Nov. 22 (Bloomberg) -- U.S. gasoline demand fell below year-earlier levels for the 12th consecutive time last week, down 4.5 percent from 2010, according to MasterCard Inc.
Drivers used 8.71 million barrels a day of gasoline in the week ended Nov. 18, dropping from 9.12 million the prior year and down from 8.8 million a week earlier, according to MasterCard Inc.’s SpendingPulse report. The percentage drop from 2010 levels is the biggest since Aug. 12.
Averaged over four weeks, fuel demand fell 3.8 percent from a year earlier, the 35th consecutive decline in that measure.
Gasoline use in 2011 through Nov. 11 is down 1.4 percent from a year earlier, according to the second-biggest payments network company.

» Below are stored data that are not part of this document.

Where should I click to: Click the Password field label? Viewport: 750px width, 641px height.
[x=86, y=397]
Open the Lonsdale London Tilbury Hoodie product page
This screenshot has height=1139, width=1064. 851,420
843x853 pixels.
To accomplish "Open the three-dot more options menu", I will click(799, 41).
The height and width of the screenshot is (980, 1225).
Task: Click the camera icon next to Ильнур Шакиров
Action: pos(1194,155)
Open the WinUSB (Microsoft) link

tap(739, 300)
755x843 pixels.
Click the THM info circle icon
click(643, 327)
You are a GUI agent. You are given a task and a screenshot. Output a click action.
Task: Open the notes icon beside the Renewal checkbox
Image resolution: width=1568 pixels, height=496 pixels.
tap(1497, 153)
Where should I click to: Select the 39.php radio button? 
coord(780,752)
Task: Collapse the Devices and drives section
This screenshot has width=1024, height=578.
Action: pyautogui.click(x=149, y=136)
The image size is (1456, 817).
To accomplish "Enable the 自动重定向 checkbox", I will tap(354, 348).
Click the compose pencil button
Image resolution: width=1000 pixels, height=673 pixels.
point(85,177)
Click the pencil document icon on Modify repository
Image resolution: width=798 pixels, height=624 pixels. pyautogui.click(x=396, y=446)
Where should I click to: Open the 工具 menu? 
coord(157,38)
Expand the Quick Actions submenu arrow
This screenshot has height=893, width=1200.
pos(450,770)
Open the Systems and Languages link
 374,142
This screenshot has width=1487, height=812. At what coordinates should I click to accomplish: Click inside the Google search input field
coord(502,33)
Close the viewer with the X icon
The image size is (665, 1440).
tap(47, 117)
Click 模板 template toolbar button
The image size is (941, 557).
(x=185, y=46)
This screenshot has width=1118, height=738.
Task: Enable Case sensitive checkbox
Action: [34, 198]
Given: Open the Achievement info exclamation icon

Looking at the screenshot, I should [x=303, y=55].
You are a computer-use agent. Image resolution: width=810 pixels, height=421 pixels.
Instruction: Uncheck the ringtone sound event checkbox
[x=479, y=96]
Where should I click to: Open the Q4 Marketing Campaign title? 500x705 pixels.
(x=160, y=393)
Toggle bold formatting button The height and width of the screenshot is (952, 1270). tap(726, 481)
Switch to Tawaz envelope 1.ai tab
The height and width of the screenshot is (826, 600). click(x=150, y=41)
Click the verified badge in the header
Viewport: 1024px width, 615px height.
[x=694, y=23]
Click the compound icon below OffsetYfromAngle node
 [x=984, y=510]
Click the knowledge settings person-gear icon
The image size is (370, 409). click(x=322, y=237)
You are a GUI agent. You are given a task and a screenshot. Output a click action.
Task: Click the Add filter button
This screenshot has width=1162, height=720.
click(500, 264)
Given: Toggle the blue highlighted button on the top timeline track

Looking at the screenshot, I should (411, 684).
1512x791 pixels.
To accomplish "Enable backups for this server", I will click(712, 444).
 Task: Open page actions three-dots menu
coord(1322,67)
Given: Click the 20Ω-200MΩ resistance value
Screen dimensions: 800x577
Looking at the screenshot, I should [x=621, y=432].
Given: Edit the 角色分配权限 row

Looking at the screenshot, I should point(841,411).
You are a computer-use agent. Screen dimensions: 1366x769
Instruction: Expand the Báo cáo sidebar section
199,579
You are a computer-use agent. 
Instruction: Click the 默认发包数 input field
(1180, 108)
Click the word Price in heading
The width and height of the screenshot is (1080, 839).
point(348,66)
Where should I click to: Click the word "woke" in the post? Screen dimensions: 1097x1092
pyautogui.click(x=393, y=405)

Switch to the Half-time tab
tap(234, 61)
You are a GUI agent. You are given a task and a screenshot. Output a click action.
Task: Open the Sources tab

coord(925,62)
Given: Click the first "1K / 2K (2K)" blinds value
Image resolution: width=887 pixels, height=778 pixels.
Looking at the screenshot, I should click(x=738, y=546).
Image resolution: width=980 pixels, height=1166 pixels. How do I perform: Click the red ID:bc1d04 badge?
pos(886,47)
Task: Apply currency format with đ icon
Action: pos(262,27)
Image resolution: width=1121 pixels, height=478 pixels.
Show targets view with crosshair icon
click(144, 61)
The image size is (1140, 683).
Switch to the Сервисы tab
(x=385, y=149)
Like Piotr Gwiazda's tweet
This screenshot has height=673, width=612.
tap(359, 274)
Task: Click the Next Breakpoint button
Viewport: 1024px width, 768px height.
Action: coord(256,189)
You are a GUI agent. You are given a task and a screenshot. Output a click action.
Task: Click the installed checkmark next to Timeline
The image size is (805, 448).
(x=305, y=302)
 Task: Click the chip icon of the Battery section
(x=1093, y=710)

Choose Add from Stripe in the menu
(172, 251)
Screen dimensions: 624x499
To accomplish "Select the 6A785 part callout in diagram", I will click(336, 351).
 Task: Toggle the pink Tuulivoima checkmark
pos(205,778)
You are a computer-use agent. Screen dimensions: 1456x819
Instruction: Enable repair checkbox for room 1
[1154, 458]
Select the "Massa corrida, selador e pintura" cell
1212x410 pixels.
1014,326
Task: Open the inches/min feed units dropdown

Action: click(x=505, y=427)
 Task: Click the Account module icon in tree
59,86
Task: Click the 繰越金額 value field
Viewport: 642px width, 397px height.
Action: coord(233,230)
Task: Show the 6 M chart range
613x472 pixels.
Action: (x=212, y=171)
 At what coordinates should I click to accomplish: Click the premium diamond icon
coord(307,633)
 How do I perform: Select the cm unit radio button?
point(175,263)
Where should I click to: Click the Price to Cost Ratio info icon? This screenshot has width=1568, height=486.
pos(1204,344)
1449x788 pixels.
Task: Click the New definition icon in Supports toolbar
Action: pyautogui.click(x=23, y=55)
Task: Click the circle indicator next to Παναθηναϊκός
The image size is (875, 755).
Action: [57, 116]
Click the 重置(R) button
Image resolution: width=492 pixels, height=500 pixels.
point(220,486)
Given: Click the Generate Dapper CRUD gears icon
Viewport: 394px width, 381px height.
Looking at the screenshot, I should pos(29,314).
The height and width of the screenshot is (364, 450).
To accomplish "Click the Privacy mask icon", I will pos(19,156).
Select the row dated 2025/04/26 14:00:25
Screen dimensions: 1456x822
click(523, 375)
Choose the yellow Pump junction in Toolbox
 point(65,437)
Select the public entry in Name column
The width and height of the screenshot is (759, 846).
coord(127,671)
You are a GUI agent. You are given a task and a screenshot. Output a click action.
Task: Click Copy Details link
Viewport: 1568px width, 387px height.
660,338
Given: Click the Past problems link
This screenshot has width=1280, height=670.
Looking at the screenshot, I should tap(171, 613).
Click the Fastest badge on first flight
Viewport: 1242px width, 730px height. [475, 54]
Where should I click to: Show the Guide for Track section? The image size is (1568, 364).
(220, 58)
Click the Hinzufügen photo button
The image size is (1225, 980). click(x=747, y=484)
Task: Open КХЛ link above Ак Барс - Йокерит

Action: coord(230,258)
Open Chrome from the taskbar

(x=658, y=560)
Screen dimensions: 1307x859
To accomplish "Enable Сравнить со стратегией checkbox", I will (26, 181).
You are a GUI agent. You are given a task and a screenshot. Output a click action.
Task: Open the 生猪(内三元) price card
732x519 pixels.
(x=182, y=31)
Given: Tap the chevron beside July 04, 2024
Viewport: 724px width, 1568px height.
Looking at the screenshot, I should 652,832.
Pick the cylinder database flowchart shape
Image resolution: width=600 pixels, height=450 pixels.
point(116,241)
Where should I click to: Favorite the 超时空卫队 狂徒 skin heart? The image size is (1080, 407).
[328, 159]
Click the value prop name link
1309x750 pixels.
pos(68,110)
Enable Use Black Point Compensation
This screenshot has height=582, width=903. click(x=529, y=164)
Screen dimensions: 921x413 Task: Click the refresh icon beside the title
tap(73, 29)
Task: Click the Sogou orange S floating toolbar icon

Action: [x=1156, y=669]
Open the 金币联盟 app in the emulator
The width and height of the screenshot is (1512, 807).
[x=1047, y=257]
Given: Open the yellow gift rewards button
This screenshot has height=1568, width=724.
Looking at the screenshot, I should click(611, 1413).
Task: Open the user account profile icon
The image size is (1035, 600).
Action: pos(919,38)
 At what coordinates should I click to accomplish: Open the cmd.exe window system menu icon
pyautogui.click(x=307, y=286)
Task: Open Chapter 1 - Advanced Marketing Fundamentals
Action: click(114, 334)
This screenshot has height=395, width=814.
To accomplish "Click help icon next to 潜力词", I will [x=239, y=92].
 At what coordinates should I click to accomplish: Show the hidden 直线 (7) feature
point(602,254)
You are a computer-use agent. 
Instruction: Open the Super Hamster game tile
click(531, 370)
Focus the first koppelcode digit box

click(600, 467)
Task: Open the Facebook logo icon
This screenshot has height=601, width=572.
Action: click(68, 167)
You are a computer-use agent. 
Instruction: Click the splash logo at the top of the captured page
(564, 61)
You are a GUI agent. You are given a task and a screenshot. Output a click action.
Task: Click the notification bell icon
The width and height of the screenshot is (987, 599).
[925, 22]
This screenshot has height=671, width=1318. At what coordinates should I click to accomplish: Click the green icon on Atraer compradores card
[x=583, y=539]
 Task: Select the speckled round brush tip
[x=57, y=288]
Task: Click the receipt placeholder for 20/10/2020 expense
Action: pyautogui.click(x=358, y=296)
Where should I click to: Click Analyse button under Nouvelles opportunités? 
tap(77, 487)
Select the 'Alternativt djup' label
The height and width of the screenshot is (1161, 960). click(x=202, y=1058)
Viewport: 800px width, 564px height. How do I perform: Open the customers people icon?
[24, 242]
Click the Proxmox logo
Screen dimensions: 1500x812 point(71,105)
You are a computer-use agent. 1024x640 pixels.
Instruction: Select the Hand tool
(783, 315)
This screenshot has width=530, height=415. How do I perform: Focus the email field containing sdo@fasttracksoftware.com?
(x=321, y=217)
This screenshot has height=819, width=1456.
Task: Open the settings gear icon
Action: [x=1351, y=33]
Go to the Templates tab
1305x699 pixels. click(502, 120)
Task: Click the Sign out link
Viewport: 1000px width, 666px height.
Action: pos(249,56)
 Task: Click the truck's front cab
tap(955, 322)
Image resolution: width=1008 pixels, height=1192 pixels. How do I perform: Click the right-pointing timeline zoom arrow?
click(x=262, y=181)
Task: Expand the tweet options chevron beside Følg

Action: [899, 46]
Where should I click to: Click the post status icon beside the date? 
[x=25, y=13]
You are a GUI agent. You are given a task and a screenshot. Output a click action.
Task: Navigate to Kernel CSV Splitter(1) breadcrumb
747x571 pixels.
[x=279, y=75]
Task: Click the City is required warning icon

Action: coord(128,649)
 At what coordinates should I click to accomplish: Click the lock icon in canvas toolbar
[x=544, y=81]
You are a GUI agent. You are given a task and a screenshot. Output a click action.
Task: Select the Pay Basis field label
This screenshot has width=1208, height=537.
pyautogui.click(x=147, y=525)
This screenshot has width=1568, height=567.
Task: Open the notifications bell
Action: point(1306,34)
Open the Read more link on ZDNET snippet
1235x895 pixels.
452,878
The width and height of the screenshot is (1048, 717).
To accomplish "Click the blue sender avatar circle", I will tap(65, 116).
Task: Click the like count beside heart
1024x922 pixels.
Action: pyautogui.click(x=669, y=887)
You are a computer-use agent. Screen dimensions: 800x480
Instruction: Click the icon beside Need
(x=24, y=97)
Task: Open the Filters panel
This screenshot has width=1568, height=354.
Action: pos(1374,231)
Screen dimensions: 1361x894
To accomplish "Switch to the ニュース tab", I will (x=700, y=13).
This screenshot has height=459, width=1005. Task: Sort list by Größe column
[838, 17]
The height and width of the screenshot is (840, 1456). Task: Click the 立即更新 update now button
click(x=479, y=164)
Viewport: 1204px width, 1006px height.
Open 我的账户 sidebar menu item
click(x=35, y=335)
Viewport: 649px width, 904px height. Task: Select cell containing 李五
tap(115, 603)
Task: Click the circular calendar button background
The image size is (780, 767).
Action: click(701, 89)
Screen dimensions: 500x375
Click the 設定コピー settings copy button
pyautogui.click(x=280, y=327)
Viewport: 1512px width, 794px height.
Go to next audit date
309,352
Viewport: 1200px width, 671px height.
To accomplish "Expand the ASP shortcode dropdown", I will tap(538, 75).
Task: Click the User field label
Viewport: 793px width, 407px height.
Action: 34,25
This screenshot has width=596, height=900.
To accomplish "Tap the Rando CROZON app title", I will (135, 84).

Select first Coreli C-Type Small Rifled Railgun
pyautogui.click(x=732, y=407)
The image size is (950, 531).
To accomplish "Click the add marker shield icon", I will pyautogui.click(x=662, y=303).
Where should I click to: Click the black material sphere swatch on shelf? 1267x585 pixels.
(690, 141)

The average pump price fell 3 cents to $3.40 a gallon. Prices were 18 percent higher than a year earlier.
Gasoline demand peaked this year at 9.56 million barrels a day in the week ended July 1 as motorists filled their tanks before the July 4 holiday weekend. The lowest level of consumption came in the week ended Feb. 11 when consumers bought 8.47 million barrels a day.
The report from Purchase, New York-based MasterCard is assembled by MasterCard Advisors, the company’s consulting arm. The information is based on credit-card swipes and cash and check payments at about 140,000 U.S. gasoline stations.
Visa Inc. is the biggest payments network company by transactions processed.